Menu
Index

Contact
LinkedIn
GitHub
Atom Feed
Comments Atom Feed



Tweet

Similar Articles

31/08/2013 08:16
Rapid drive failure (as seen by Cacti)
16/02/2014 09:50
Clicky hard drives

Recent Articles

23/04/2017 14:21
Raspberry Pi SD Card Test
07/04/2017 10:54
DNS Firewall (blackhole malicious, like Pi-hole) with bind9
28/03/2017 13:07
Kubernetes to learn Part 4
23/03/2017 16:09
Kubernetes to learn Part 3
21/03/2017 15:18
Kubernetes to learn Part 2

Glen Pitt-Pladdy :: Blog

Testing Drives

With the 2011 Thailand Floods and the subsequent hike in hard drive prices (many drives or parts were produced in Thailand) I started buying used drives on eBay for a fraction of the prices of new drives at the time. I have nearly 20 drives in use between the arrays I use and backups and with drives having a limited working life, I typically need to replace a drive every few months. At the time of writing I have just experienced a near-failure (had a spare ready), and monitoring is indicating another two drives which are "at risk" - that could mean they fail in the next day or the next year... perhaps even get replaced in an upgrade cycle before they fail.

With the market settling again many used drive prices are now far less attractive (in fact many people seem to be trying to sell drives for more than new prices), and in my experience there are many more (up to about 1/3) unhealthy used drives being sold lately, I now buy a larger proportion of new drives again. None the less I decided to write about the drive testing approach I've developed with this experience.

There is at least a higher perceived risk of failure with used drives, though new drives are far from failure free, and theoretically a far greater risk of a set (eg. for RAID) of new drives having all come from the same batch, shipment or palette, suffered the same rough handling and being prone to multiple drive failures in an array, especially with long rebuild times with large drives and the high stress on drives during rebuild.

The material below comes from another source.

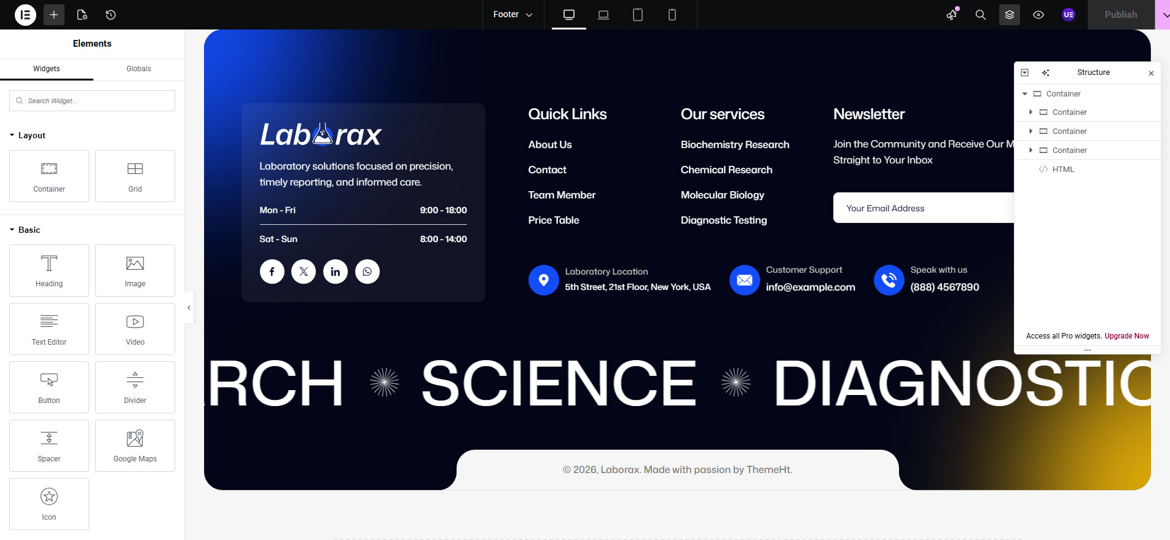Click the What's New megaphone icon
The height and width of the screenshot is (540, 1170).
click(952, 15)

In my experience this testing approach is less effective for new drives though having seen many "infant deaths" with new drives I still follow this process as a precaution before using any drives, new or used.

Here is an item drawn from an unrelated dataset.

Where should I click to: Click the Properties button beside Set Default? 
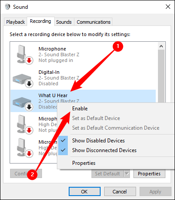(x=149, y=174)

The approach used here uses Linux tools, though there are ports or equivalent tools for other operating systems.

A note on "easy" drive test software

My experience is that this is often not for trusting, especially tools from drive vendors. After pressing vendors, I have in the past had them accept drives back after large scale failures of a model at a company I worked for despite their test tools claiming the drives to be healthy.

I suspect that reducing support calls is more of a priority with vendor tools than comprehensively identifying risks with drive health.

Other tools seem to vary in quality a lot and I'm not convinced how much experience with real world drive testing the authors of some of these tools have. I leave you to decide how much you trust them.

Unless the tool is well documented and explains what it does and why, and all that stacks up I would avoid them. Personally I would always avoid tools which which make claims of comprehensive testing but won't go into details. This is no different from other scams where grandiose claims are mode with no evidence to back it.

Good tools should give your the detailed technical evidence and explanation of how they work and why they should be trusted.

Warning

Methods discussed here carry risk of data loss and even bricking healthy drives, especially if not done properly. Make sure you fully understand the whole process and risks before doing this.

This overall process will destroy data on the drive being tested.

Initial health

SMART monitoring is available on all modern drives I've come across, and a good many other devices (eg. Compact Flash). While it's a long way from perfect as well as variable between manufacturers, it none the less gives insights into the health of many drive internals which would otherwise not be available.

SMART parameters need careful interpretation, especially since different drive manufacturers represent them in different ways. Small mounts of degradation in some parameters may indicate an unhealthy drive where others are massively variable and mean little unless they veer strongly towards the failure threshold. Some manufacturers also seem prone to drives being unusable well before their SMART parameters start to indicate the slightest problem.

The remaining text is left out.